[What to do] Only lines containing "article" belong in the answer, each copied from the entries below.

[Opening Provided information section]

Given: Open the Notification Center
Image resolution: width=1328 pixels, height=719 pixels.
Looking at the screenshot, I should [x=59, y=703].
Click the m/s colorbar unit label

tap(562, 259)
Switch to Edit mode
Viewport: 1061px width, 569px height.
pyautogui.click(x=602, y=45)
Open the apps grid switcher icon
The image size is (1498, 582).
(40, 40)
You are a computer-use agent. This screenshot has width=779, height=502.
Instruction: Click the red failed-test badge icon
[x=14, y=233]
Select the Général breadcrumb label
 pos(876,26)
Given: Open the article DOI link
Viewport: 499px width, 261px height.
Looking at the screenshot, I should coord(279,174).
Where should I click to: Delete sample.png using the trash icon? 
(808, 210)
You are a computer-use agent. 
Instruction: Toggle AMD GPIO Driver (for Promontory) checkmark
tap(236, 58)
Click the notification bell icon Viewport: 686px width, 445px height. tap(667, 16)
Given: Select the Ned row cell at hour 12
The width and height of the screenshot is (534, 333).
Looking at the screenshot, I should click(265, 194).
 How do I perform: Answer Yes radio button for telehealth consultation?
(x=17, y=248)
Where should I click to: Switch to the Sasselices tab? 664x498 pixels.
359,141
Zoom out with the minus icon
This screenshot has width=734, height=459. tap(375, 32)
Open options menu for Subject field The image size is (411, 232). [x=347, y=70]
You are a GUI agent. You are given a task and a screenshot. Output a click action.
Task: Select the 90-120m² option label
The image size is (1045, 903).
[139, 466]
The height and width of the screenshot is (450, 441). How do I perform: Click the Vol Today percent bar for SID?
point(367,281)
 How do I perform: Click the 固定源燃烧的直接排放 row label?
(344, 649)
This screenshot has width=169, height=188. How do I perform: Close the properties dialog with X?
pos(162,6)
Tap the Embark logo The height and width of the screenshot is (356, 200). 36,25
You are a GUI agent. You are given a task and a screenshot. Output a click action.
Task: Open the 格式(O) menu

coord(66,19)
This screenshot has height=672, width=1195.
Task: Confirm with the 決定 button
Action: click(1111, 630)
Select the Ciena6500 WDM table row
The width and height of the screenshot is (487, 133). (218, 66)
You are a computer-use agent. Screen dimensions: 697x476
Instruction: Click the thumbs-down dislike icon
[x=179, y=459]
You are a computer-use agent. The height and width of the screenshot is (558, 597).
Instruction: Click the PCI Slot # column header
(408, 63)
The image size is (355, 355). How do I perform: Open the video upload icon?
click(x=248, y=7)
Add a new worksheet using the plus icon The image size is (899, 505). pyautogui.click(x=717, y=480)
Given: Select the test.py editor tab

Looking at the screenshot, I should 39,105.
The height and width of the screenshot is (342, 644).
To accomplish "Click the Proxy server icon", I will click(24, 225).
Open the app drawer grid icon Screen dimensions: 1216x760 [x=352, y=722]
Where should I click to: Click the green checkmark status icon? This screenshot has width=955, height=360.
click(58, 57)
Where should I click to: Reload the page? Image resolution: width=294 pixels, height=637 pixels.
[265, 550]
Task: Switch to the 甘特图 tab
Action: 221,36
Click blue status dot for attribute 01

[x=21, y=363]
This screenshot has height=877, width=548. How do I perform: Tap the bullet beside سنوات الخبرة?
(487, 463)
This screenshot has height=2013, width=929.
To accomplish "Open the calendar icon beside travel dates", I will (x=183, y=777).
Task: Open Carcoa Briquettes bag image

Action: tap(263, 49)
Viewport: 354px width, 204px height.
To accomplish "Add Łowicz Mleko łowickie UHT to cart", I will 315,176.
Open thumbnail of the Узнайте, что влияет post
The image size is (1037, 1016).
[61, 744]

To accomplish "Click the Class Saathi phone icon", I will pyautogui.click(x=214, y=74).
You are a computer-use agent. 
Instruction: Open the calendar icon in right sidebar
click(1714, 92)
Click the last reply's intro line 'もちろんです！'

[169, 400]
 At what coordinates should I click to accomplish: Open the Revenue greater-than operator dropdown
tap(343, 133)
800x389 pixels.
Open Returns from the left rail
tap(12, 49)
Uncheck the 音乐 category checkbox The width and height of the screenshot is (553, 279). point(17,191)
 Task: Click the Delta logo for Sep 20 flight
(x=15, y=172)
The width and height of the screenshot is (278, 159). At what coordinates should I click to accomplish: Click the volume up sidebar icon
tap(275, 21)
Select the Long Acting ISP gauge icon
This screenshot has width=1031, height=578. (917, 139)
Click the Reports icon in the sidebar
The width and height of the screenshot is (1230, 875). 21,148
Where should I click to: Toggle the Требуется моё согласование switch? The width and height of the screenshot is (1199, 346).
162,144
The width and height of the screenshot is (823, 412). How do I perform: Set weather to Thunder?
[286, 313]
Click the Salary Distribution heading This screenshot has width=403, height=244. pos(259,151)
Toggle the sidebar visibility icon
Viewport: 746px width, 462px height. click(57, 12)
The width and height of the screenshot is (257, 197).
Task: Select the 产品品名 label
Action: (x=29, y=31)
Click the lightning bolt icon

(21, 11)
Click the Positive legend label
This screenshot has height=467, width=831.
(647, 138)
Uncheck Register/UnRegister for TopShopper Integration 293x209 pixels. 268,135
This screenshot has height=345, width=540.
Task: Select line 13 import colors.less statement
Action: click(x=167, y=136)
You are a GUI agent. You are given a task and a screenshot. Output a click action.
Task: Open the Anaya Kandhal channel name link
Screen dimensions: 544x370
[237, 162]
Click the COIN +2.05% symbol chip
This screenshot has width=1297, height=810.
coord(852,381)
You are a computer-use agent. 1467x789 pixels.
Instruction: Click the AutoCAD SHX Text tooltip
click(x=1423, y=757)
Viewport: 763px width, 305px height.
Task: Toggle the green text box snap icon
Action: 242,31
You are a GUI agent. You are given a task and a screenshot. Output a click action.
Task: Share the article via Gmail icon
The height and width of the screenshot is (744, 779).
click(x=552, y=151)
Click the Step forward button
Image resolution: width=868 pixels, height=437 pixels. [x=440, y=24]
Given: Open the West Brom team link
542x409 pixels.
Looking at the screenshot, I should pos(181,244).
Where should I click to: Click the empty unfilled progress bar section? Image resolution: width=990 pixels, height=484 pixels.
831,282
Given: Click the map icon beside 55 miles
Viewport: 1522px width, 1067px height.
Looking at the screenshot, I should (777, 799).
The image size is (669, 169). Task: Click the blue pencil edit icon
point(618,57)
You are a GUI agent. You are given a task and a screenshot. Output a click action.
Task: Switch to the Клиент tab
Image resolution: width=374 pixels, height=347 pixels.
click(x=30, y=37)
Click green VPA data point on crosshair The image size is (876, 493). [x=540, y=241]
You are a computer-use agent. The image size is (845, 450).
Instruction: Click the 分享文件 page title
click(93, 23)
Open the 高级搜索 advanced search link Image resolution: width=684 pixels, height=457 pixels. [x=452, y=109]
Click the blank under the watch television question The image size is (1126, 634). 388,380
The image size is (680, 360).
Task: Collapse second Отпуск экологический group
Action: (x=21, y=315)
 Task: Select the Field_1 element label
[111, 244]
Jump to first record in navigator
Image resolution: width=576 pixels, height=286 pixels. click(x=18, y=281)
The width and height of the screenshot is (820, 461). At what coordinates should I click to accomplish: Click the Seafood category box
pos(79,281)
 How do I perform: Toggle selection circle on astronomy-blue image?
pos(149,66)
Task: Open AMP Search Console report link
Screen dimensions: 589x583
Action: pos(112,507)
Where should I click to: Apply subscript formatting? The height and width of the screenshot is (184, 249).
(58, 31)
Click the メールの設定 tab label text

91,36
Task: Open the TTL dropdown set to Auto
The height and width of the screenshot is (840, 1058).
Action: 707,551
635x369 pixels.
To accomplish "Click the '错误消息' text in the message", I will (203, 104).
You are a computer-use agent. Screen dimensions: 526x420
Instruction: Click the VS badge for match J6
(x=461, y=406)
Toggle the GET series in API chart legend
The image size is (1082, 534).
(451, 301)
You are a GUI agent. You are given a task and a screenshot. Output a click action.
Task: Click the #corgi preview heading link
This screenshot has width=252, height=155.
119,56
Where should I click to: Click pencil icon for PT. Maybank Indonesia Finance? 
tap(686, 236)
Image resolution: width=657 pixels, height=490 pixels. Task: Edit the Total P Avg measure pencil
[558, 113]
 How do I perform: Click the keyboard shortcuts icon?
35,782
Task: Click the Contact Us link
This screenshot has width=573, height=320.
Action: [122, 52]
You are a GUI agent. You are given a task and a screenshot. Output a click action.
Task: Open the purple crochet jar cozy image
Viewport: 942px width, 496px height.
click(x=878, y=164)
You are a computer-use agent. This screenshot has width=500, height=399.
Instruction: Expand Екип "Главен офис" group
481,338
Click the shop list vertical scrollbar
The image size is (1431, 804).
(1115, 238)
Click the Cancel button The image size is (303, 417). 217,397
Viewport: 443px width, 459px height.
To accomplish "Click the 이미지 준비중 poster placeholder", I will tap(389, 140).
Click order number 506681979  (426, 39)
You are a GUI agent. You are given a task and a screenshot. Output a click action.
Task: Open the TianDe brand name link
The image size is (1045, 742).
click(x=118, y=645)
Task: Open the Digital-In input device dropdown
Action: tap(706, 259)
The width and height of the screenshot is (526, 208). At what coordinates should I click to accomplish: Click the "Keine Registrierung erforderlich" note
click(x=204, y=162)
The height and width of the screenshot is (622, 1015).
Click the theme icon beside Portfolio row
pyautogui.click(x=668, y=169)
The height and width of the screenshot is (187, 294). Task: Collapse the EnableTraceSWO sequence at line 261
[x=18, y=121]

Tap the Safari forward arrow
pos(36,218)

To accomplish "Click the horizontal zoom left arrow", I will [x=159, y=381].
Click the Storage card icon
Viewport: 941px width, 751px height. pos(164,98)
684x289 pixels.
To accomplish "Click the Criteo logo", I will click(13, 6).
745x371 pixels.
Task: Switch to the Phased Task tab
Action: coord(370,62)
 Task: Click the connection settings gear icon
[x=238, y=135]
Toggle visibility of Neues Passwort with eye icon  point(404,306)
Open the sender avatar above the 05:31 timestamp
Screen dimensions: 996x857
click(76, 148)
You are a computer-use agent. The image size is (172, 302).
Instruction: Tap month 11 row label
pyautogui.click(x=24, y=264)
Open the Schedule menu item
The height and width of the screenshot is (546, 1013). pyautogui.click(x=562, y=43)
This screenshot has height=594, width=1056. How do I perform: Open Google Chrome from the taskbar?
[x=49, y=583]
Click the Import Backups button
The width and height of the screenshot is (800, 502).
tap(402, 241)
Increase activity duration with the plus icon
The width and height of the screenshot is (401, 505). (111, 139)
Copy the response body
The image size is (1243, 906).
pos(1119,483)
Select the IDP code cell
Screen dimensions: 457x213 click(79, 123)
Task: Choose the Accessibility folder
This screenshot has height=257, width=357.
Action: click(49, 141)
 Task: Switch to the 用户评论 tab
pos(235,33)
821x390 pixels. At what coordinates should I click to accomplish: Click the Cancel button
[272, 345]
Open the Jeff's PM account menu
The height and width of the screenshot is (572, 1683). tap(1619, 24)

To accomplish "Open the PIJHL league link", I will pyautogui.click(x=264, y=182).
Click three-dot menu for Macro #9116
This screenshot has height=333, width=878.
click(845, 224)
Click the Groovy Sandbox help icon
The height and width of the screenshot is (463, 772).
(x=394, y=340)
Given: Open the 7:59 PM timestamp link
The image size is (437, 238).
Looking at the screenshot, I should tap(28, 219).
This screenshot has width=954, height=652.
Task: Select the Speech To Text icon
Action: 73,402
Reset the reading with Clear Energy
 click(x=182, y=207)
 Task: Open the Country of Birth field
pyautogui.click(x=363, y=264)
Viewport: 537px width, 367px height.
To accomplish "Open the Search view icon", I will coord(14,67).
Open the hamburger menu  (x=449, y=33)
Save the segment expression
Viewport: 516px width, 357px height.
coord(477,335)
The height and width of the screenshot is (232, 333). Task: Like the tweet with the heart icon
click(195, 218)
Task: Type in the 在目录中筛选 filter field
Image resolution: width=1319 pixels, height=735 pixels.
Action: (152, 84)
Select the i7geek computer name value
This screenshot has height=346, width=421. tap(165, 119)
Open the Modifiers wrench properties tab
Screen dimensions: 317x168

[Closing Provided information section]

[Answer for the task]
Given: Open the article DOI link
Task: Share the article via Gmail icon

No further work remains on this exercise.